Meet Oluyinka Olutoye, MD, PhDMeet Oluyinka Olutoye, MD, PhD https://pediatricsnationwide.org/wp-content/uploads/2019/10/080719ds2389-web-1024x575.jpg 1024 575 Abbie Roth Abbie Roth https://pediatricsnationwide.org/wp-content/uploads/2021/02/062019ds5821_abbie-profile-new.jpg
- October 10, 2019
- Abbie Roth
In August 2019, Nationwide Children’s welcomed Oluyinka Olutoye, MD, PhD, as surgeon-in-chief. In a Q&A, the internationally renowned fetal surgeon shares his thoughts about the past, present and future of fetal surgery and the challenges and opportunities facing pediatric surgeons today.
Q: What brought you to Nationwide Children’s Hospital?
I was initially attracted to the strength of the existing surgery services at Nationwide Children’s and was further intrigued by the organization’s desire to expand in breadth, depth, service access and reputation. I was impressed by the hospital’s collaborative culture and its universal commitment to exceptional patient care, as well as its outcomes-driven model of high quality and safe care delivery. These elements, coupled with the organization’s focus on discovery and innovation in pediatric research and educational excellence led me to join this team.

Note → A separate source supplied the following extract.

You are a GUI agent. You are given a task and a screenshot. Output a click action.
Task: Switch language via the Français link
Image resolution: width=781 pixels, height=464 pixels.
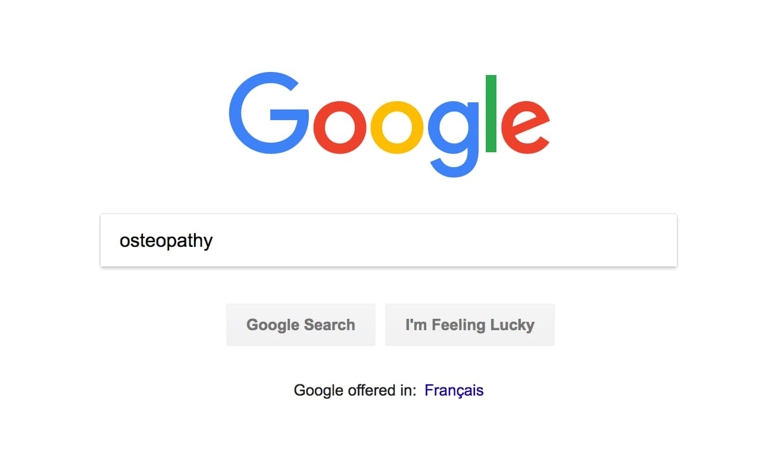(x=454, y=390)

I am excited to now have the opportunity to help shape and establish a new bar for pediatric surgical services across the nation and beyond. This was the right time for this position in many ways, as these goals aligned directly with my personal desire for a new challenge and the opportunity to leave a lasting legacy in my profession.
Q: What are the biggest challenges or opportunities facing pediatric surgeons now?
With continued advances in children’s surgery, we know more and we can diagnose more. But we also have to think about conditions and ailments that we have not yet considered. We have to approach our surgical practice through a holistic perspective of care, for example, by considering the impact of social determinants of health not only on treatment strategies but also on overall patient outcomes.
Our challenge now is to provide better access for our patients, develop multidisciplinary programs that can meet the medical and psychosocial needs of our patients in one setting, approach clinical diagnosis and care delivery with quality and safety at the forefront, and emphasize a values-driven model of care that puts the patient and family squarely in the center of our care paradigm. Equally important, we must be prepared to both model and cultivate for our learners, the standards of professionalism, intellectual curiosity and versatility that will be required for effective clinical practice in the future.
Q: What inspired you to specialize in fetal surgery?
My interest in fetal surgery began in high school, when I read a book by Christian Barnard – the first surgeon to perform a human-to-human heart transplant. I was especially intrigued by his earlier research where he and his colleagues sought to find out why some babies were born with intestinal anomalies (atresias). They performed surgery on fetal animals to recreate those anomalies. That was when I was first exposed to the idea that one could perform surgery on a fetus.
While I was always interested in medicine, one aspect that especially captured my interest was embryology – how the embryo develops and all the anomalies that can happen during development. This interest led me toward surgery and pediatric surgery. As a pediatric surgeon, I focused on the question “what if we didn’t have to wait until the fetus is born to do something about their anomaly?” The mother’s womb is the best intensive care unit there is, and by conducting corrective surgeries in the fetus while in the womb, we can help to change the trajectory of the baby’s outcome in life.
Q: What excites you most about the future of fetal surgery?
Initially, fetal surgery was reserved for conditions where the fetus was either expected to die or predicted to have severe morbidity at birth but the outcomes could potentially be improved with intervention. Fetal surgery was only offered in those rare and severe cases where the potential fetal benefit outweighed the risk to the mother.
Over time, advances in the field have lowered the risk to the mother. These advances include miniaturization of instruments, better imaging technology and minimal uterine access. As the risks are reduced, it opens up many more opportunities to address other anomalies before birth. Furthermore, advances in genomics, gene and cell-based therapy offer other opportunities for non-surgical approaches to fetal maladies.
Things that would have been totally unreasonable to consider 10 to 15 years ago are now on the table. As the opportunity to help increases, so too does the responsibility to help. The fetal care landscape is broadening, and that’s exciting.
Q: What do you hope to bring to your new role as surgeon-in-chief at Nationwide Children’s?
I look forward to building on the exceptional work that has already been done at Nationwide Children’s Hospital. There are strong clinical programs in place, with tremendous achievements in patient care, safety, quality and health outcomes. I hope to bring a collaborative leadership style, a spirit of excellence, a tireless dedication to best-outcomes, and to share a vision for transformative and sustainable growth as we move from excellence to preeminence.